Selasa, 22 Juni 2010

JAMU PAHIT UNTUK KESEHATAN MENTALITAS


Waktu is your baby menonta dan menangis kejang saat dikasih 'cekok' sebenarnya apa yang sedang anda lakukan? Sengaja menyiksa anak? Anda akan berhadapan dengan Komisi Perlindungan Anak. Tentunya cukup dipahami siapa saja bahwa maksud anda tentu ingin membuat si anak segar bukar dan tak gampang masuk angin.
Cekok atau jamu kita pahami mengandung rasa pahit 'njekek'. Di lidah tidak gampang hilang mesti kemudian mencoba mencarakan dengan mereguk minuman air tawar. Sikap setiap orang tua yang memberi menu dengan rasa tak karuan itu jelas tidak dipahami oleh si anak. Itulah mengapa si anak menangis dan meronta karena merasa tersiksa. Kalau ia mampu melakukan tindakan bagaikan orang dewasa yang memiliki penalaran, tentu si ibu akan diembat sampai klenger. Apa yang dilakukan si ibu merupakan tindakan prefentif yang tidak bisa digugat dengan Undang-undang Perlindungan Anak. Kalau dulu, jaman Nabi, tindakan prefentif dilakukan oleh Malaikat Jibril yang langsung membedah dada Muhammad kecil untuk dibersihkan hatnyai. Tujuannya jelas, tak lain adalah mengupayakan mentalitas anak agar tidak lemah. Dalam dunia medis ada istilah 'dengan tubuh yang sehat terdapat mentalitas yang sehat pula'.
Fenomena yang demikian, tentu tidak pernah terhenti sepanjang orang terus hidup. Istilah bencana alam yang sering terjadi, tak lain adalah peringatan yang datang berupa kritikan alam. Memang istilah umumnya bisa berubah menjadi musibah, namun secara hakikiyahnya semua terjadi karena akibat jamunya kurang atau segan ditelan manusia. Keberadaan manusia di dunia ini sangat dekat dan lekat berpengaruh terhadap eko kosmos. Ketika kita punya ayam saja, sudah harus berupaya mencarikan makan, membikinkan kandang, mengatur jadual keluar masuk sang ayam. Terhadap rambut kita saja, kita akan disibukkan dengan menyisir, mengkeramas, cari shampo, mencukur rapi dan seterusnya. Pada aktifitas yang demkkian menuntut kita harus bicara dan mendengar orang lain bicara, apalgi ketika kita beraktifias menjadi pejabat atau pengelola negara.

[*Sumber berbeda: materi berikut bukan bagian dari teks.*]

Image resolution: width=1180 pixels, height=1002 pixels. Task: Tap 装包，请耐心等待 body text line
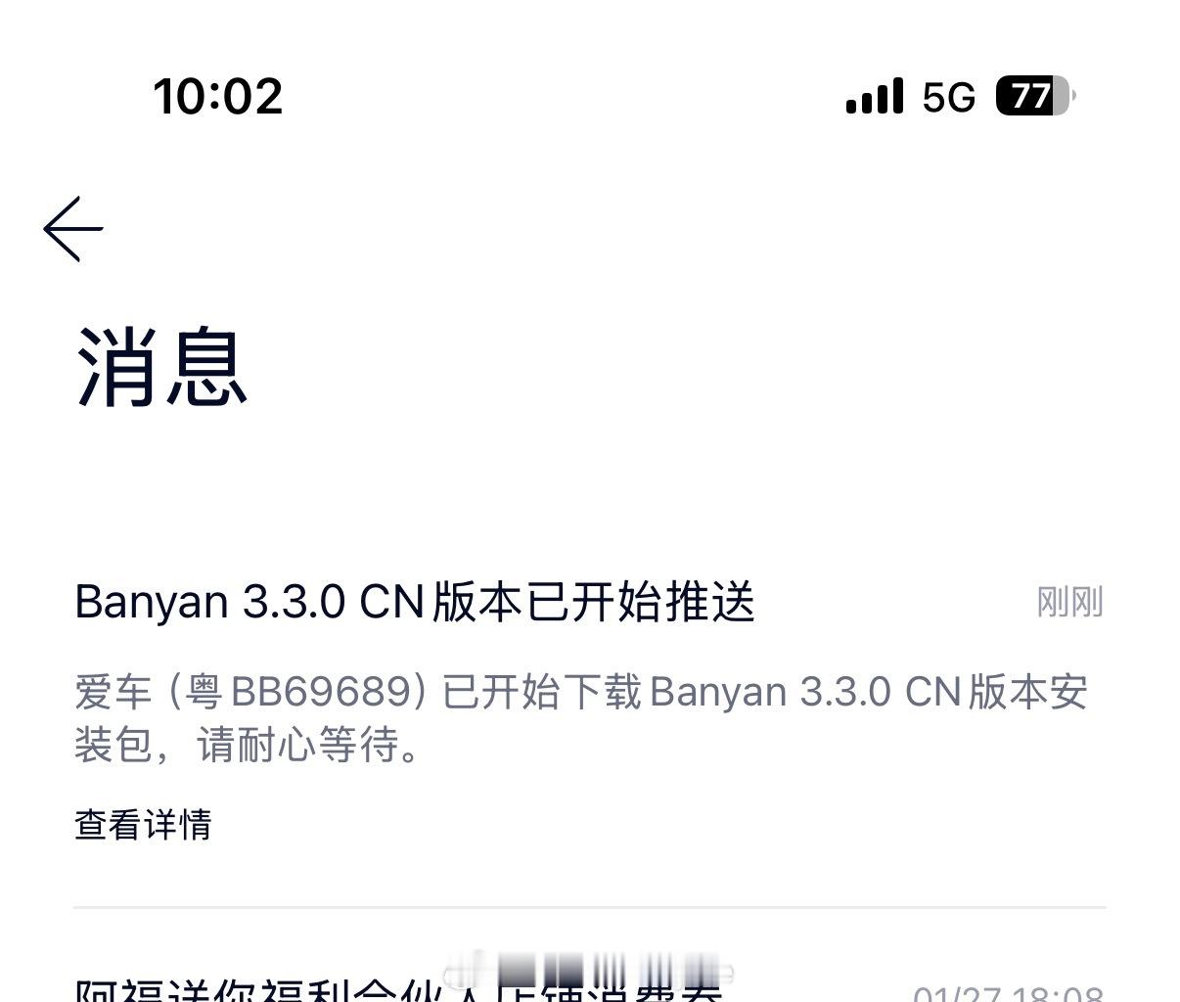249,746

Ironisnya, pada saat kita merasa memiliki kedudukan dimana usia sudah mendewasa mulai segan meronta dan menangis atau berkecimpung dengan penderitaan. Ini terjadi justru karena negeri kita merdeka. Kerena itu, kemerdekaan kadang membikin orang malah tidak memiliki ketahanan mentalitas. Tidak perlu dibicarakan lebih banyak, contohnya kerap kita dengar dan kita lihat melalui siaran televisi.
Orang mestinya senang minum jamu dan jamu yang manjur tentu pahit, namun sudah terlanjur lidah merdekanya mampu membedakan mana yang pahit dan mana yang manis, maka manislah yang terus didekatkan ke lidah kita.

Mari kiia amati diri kita sendiri. Apakah kita masih berani mereguk jamu pahit? Apakah ketika kita menghadapi persoalan dan kritikan dapat kita ramu menjadi jamu pahit yang justru kalau kita reguk akan menjadi sehat dan kuat? Ataukah ketika muncul sebuah kritikan kita membuat argument dan alibi untuk membuang jauh yang demikian? Kalau kita tidak mau menelan dengan suka rela, sudah barang tentu peradaban yang sedang kita bangun bersama ini adalah peradaban jauh lebih buruk daripada peradaban manusia gua (caveman). Itulah mengapa di Al Qur'an dikatakan bahwa pada tataran berikutnya manusia bisa menjadi makhluq paling jelek meskipun secara phisik norlmal saja.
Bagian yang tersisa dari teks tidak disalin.